Keadaan itulah yang antara lain menggerakkan hati KH Ahmad Dahlan mendirikan persyarikatan Muhammadiyah untuk mengajak umat Islam kembali kepada ajaran Islam yang sebenarnya berdasarkan Al-qur`an dan hadits.
Mula-mula ajakan kembali ke ajaran Islam yang murni melalui gerakan dakwah amar ma’ruf nahi munkar secara terorganisir melalui persyarikatan Muhammadiyah, mendapat penolakan, termasuk di Sulawesi Selatan.
Namun, berkat ketekunan dan kesabaran pimpinan, pengurus, dan kader-kadernya, ajakan tersebut akhirnya dapat diterima, begitu pun dengan kehadiran Muhammadiyah.
Maksud dan tujuan didirikannya Muhammadiyah adalah menegakkan dan menjunjung tinggi Agama Islam, sehingga terwujud masyarakat Islam yang sebenar-benarnya.
Ketidak-murnian ajaran Islam yang dipahami oleh sebagian umat Islam Indonesia, merupakan bentuk adaptasi tidak tuntas antara tradisi Islam dan tradisi lokal Nusantara yang dipengaruhi paham animisme dan dinamisme.
Dalam prakteknya, umat Islam di Indonesia, termasuk di Sulawesi Selatan, memperlihatkan hal-hal yang bertentangan dengan prinsif-prinsif ajaran Islam, terutama yang berhubungan dengan prinsif akidah Islam yang menolak segala bentuk kemusyrikan, taqlid, bid’ah, dan khurafat.
Keadaan lain menggerakkan hati KH Ahmad Dahlan mendirikan persyarikatan Muhammadiyah, yaitu keterbelakangan masyarakat dalam bidang pendidikan, baik pendidikan formal, maupun pendidikan non-formal dan informal.
KH Ahmad Dahlan memandang bahwa keterbelakangan umat Islam dalam dunia pendidikan menjadi sumber utama keterbelakangan dalam peradaban.

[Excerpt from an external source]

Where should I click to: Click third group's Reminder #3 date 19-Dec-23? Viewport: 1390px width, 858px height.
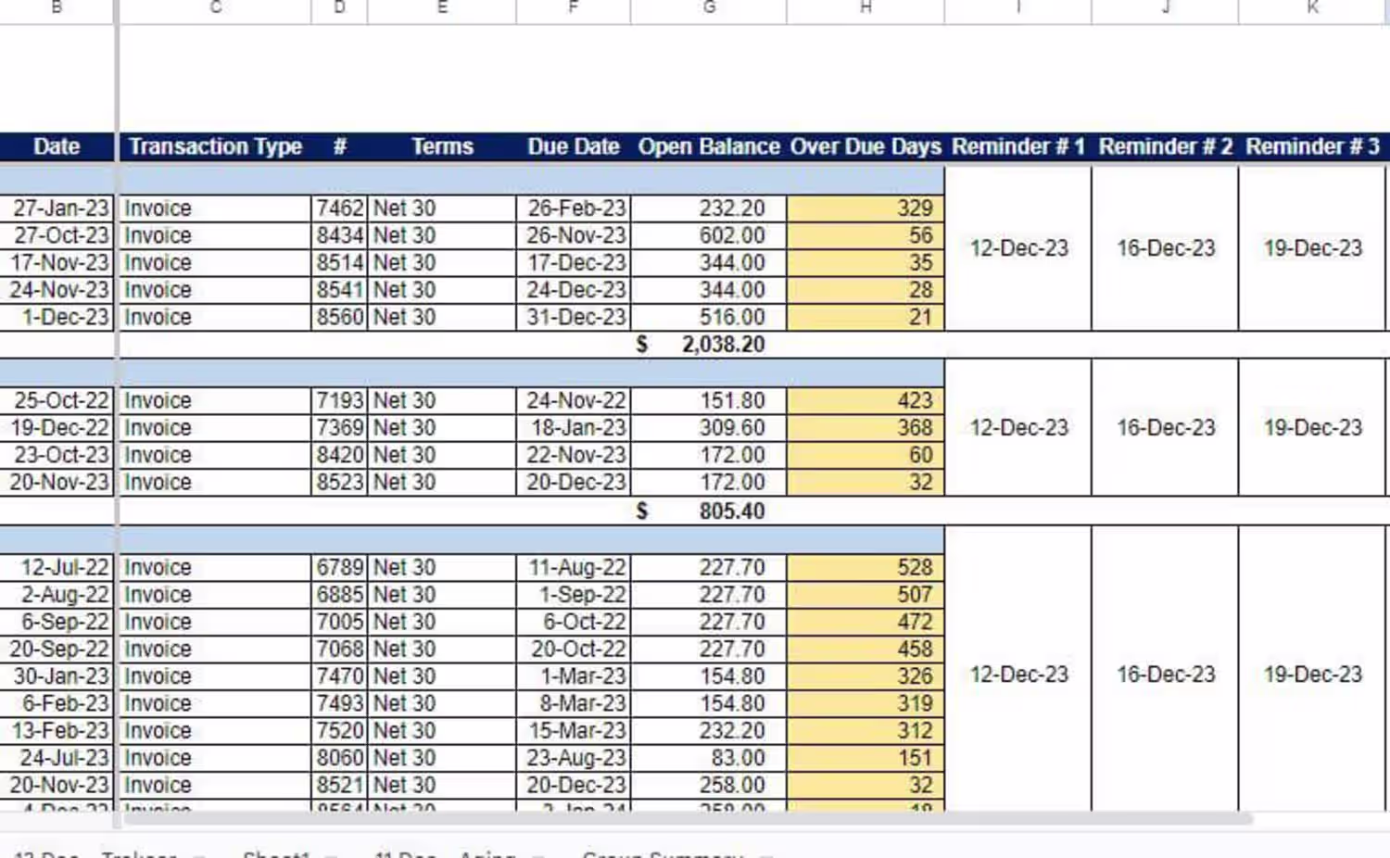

Kesejahteraan umat Islam akan tetap berada di bawah garis kemiskinan, jika kebodohan masih melingkupi umat Islam Indonesia.
Di sisi lain, kehadiran penjajah Belanda bukan hanya mengeruk hasil bumi dan menyengsarakan rakyat Indonesia, melainkan juga membawa misi agama, yakni Kristenisasi, baik terhadap rakyat yang memang belum beragama, maupun sudah memeluk agama Islam.
Selain itu, imperialisme penjajah Belanda (Eropa) juga membawa angin modernisasi model pendidikan barat (Belanda) di Indonesia yang mengusung paham-paham sekularisme, individualisme, liberalisme, dan rasionalisme.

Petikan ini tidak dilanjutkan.